▶ **WORK REQUEST**
Among the entries below, how many lines hold "خدمات"? Only the number is wanted.

------ DATA ------

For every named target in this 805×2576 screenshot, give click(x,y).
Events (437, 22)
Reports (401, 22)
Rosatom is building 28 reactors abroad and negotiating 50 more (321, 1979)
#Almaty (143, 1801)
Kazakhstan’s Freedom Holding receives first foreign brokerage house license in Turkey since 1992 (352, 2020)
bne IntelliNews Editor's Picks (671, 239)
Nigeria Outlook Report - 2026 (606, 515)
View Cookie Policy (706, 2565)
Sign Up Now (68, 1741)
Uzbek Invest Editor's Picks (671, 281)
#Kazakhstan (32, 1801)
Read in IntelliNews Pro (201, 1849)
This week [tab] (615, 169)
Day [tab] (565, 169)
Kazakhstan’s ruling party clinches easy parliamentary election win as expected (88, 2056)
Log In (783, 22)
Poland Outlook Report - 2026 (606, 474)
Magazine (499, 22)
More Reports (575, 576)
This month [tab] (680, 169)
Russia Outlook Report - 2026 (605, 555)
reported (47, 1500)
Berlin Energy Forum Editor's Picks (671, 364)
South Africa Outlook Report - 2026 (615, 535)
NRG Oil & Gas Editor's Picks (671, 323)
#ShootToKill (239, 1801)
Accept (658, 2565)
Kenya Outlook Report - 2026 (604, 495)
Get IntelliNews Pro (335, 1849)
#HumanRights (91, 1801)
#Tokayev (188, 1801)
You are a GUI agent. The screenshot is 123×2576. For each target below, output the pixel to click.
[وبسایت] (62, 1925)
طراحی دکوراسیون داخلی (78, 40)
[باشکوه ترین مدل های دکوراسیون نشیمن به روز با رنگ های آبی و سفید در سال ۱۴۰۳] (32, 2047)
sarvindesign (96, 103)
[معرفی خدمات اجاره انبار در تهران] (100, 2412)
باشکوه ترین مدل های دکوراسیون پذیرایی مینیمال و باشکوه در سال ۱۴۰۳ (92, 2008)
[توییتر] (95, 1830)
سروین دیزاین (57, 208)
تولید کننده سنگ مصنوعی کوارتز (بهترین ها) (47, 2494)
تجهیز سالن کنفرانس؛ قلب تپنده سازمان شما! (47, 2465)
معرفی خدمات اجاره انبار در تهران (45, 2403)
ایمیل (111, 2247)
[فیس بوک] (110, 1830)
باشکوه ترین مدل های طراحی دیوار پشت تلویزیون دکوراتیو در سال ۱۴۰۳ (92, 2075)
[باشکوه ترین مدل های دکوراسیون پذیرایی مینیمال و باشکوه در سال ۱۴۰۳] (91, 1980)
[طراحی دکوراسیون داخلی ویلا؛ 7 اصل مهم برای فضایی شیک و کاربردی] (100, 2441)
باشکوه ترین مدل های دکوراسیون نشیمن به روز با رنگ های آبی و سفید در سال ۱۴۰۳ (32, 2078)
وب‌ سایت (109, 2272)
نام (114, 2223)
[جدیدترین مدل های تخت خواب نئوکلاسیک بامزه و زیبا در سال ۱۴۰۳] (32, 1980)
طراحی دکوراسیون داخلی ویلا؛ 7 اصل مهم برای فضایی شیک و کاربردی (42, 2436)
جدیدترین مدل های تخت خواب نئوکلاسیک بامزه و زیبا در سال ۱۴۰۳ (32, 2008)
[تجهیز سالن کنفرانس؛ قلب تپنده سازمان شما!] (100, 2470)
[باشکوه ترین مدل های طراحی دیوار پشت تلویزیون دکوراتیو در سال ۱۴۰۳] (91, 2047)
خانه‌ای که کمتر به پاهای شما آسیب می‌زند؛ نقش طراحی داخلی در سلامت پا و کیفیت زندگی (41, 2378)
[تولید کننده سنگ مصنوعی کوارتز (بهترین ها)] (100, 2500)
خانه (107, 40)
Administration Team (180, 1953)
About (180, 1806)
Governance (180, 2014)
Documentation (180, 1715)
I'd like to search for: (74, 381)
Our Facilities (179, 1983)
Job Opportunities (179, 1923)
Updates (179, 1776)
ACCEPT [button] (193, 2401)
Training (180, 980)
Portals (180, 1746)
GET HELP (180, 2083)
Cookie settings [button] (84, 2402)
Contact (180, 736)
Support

------

▶ **EXERCISE ANSWER**
2